┌──

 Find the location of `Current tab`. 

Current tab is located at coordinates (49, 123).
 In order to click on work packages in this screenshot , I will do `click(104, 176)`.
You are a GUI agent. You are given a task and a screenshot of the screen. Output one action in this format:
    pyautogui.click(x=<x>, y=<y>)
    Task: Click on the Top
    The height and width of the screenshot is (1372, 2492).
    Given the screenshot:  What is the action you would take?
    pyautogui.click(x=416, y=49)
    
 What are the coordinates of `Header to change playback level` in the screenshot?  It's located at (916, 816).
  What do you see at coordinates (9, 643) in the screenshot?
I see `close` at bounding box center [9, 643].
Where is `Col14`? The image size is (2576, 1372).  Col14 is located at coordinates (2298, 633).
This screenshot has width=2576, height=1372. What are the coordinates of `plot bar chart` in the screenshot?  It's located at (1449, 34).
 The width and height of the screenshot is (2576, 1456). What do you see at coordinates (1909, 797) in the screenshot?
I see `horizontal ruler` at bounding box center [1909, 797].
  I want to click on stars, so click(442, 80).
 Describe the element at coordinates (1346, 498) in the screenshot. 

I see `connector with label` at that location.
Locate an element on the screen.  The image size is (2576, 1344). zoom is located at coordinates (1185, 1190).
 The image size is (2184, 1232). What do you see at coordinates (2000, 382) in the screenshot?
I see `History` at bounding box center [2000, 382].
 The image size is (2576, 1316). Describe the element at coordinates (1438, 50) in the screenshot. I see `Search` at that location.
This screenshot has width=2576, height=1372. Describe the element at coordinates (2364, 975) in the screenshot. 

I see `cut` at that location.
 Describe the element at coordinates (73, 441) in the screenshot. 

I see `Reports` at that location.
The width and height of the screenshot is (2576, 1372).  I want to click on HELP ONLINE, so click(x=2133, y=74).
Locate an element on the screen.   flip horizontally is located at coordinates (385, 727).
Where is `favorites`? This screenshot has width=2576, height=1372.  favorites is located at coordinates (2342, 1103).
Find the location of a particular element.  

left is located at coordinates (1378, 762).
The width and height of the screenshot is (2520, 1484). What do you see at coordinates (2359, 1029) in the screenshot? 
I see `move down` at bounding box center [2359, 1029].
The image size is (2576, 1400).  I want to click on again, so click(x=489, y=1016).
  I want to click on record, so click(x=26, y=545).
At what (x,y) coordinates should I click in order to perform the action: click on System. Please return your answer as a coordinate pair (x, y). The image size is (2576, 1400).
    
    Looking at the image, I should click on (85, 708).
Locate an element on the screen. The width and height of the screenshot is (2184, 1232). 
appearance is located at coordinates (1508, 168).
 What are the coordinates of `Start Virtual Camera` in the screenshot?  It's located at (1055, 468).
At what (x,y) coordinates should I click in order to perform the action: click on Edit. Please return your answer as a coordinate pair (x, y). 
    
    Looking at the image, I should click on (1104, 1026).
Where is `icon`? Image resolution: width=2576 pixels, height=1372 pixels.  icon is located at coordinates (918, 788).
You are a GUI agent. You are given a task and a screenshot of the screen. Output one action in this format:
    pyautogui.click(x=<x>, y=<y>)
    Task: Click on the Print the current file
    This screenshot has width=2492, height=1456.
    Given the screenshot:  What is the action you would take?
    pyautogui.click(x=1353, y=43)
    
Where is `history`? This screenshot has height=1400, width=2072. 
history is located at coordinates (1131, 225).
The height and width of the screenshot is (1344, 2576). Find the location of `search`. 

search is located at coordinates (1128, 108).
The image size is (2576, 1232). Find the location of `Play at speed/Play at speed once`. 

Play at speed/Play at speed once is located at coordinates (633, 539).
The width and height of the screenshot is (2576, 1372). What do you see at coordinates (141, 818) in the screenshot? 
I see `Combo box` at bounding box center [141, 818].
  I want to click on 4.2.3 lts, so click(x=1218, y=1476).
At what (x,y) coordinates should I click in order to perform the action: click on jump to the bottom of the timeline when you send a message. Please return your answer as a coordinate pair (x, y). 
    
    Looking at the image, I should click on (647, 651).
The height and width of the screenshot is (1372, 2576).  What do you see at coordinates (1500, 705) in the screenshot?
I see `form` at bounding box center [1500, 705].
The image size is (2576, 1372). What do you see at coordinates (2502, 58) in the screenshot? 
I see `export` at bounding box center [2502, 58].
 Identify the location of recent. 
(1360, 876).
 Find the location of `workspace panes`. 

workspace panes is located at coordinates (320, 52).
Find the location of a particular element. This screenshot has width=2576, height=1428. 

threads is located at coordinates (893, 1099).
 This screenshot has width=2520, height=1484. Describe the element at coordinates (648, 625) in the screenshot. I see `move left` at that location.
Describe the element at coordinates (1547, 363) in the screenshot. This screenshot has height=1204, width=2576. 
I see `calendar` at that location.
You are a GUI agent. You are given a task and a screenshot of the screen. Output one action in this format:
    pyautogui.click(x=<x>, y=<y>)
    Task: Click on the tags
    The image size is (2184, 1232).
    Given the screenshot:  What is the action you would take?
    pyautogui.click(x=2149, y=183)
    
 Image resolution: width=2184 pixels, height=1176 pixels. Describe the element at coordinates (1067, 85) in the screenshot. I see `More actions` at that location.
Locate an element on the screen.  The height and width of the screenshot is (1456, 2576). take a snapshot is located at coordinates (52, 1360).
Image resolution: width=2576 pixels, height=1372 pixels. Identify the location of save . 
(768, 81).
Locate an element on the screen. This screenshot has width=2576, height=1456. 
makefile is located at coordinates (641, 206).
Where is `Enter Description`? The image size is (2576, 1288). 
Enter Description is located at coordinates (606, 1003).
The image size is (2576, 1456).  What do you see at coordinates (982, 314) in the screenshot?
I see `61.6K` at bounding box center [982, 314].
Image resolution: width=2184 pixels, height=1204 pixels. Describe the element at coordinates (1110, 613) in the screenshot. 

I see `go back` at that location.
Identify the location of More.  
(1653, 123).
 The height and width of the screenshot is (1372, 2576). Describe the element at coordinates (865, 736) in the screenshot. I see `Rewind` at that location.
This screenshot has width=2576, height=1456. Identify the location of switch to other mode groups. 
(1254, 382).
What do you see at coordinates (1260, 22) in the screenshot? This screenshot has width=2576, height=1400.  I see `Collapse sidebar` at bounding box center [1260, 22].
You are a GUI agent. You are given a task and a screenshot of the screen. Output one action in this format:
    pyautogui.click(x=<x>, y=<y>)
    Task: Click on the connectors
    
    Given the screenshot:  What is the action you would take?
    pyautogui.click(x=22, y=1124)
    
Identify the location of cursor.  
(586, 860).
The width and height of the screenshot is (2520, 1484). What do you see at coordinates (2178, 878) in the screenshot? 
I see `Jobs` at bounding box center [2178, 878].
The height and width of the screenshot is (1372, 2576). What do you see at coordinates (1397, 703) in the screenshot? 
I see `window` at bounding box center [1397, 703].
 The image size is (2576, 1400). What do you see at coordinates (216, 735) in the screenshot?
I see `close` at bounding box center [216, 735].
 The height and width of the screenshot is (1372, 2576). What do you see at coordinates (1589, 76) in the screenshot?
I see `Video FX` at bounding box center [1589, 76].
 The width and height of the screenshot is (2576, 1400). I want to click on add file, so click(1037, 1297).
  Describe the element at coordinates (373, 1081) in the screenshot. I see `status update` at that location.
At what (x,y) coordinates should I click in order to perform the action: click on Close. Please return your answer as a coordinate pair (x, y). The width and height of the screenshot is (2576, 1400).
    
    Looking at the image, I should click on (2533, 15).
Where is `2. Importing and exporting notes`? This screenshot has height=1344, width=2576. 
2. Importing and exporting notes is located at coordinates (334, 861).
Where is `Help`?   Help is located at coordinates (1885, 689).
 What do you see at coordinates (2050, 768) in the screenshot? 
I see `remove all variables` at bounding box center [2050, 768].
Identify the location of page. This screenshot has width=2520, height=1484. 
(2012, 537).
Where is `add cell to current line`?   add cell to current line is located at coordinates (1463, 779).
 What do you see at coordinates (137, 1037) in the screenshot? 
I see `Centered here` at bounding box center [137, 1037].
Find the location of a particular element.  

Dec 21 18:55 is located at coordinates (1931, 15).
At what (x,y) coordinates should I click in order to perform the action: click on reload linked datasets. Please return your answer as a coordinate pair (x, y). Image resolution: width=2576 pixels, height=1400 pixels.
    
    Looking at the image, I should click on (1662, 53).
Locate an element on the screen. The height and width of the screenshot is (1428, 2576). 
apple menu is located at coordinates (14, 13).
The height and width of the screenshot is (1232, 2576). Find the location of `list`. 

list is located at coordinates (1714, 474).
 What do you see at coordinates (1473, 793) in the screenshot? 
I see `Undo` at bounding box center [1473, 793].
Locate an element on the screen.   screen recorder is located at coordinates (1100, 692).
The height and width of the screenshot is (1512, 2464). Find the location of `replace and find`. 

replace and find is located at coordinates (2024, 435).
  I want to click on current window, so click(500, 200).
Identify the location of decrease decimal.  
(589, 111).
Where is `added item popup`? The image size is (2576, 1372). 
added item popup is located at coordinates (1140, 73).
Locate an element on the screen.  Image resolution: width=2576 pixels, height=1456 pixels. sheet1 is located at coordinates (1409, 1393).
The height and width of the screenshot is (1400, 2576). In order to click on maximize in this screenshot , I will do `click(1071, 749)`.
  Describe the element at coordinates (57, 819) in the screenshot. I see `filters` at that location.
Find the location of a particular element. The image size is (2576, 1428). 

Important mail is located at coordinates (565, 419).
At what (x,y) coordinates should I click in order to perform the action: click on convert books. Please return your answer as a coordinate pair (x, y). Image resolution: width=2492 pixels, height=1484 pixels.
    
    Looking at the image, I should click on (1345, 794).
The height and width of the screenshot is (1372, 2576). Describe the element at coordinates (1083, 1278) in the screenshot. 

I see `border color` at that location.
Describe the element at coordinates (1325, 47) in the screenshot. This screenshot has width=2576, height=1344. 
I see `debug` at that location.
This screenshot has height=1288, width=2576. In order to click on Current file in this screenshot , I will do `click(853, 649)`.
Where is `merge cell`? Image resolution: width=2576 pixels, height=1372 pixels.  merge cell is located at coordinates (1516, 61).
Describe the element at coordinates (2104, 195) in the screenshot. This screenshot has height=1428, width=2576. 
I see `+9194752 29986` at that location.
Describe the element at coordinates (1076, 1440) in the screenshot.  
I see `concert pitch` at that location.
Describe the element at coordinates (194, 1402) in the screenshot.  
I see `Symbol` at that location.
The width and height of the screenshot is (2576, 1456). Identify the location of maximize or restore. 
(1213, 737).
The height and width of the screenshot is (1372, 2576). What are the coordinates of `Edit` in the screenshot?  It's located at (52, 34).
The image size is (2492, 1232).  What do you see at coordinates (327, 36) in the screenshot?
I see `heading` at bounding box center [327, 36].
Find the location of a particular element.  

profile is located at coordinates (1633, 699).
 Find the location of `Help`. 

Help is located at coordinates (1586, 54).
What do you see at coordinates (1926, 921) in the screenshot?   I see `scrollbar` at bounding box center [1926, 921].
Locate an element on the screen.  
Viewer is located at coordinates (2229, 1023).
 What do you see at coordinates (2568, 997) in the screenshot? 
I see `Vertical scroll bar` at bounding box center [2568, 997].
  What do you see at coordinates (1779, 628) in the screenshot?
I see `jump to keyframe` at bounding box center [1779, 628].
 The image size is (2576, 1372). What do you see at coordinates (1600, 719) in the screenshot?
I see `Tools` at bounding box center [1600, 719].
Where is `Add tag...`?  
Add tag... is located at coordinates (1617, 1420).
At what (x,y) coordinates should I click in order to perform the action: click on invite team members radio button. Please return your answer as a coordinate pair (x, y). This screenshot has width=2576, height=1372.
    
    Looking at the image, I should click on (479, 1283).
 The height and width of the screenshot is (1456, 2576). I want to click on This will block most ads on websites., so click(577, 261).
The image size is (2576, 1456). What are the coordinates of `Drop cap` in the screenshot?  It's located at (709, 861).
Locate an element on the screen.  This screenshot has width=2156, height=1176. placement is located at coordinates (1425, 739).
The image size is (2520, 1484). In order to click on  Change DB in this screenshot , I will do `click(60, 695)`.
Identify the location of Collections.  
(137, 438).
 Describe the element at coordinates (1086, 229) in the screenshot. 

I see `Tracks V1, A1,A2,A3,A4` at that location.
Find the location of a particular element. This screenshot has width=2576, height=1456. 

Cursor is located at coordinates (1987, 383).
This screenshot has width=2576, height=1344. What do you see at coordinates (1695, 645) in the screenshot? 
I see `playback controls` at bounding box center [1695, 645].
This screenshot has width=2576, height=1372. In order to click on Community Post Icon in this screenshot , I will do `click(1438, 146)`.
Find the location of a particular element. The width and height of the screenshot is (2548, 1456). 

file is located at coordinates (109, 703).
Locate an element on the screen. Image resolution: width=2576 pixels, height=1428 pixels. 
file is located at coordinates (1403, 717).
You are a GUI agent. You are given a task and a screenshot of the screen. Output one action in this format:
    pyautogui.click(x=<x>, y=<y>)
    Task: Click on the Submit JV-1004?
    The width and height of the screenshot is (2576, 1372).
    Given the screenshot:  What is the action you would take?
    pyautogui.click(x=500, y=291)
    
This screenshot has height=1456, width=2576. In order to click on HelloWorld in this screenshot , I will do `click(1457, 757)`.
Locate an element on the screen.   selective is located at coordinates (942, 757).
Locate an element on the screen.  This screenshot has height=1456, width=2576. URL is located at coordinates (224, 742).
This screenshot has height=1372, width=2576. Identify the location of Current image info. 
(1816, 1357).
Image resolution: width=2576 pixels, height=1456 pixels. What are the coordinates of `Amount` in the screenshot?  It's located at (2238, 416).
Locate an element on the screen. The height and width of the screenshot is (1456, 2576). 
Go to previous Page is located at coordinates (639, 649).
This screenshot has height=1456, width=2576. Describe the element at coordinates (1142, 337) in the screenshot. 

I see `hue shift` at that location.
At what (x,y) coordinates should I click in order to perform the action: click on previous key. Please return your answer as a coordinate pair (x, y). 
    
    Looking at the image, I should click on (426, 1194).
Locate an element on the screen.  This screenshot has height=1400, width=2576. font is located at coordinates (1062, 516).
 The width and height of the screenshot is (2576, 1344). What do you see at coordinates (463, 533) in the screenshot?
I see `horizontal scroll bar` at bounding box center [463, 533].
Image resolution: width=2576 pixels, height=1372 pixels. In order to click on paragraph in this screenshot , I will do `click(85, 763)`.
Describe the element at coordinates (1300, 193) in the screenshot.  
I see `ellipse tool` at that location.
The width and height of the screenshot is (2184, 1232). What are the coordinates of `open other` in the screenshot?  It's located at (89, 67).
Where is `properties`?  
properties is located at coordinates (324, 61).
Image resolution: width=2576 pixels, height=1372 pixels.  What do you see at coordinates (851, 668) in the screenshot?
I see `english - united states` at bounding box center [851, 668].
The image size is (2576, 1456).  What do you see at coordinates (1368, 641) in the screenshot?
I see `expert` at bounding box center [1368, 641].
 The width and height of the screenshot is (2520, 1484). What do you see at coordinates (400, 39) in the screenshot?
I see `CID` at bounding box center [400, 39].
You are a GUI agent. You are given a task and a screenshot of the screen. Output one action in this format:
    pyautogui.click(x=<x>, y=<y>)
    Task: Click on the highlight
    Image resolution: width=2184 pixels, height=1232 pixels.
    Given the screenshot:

└──

(Your task)
Please return the records above word for word, starting at their first line and ending at the line that contains "In order to click on work", including that line.

(Answer to the exercise)
 Find the location of `Current tab`. 

Current tab is located at coordinates (49, 123).
 In order to click on work packages in this screenshot , I will do `click(104, 176)`.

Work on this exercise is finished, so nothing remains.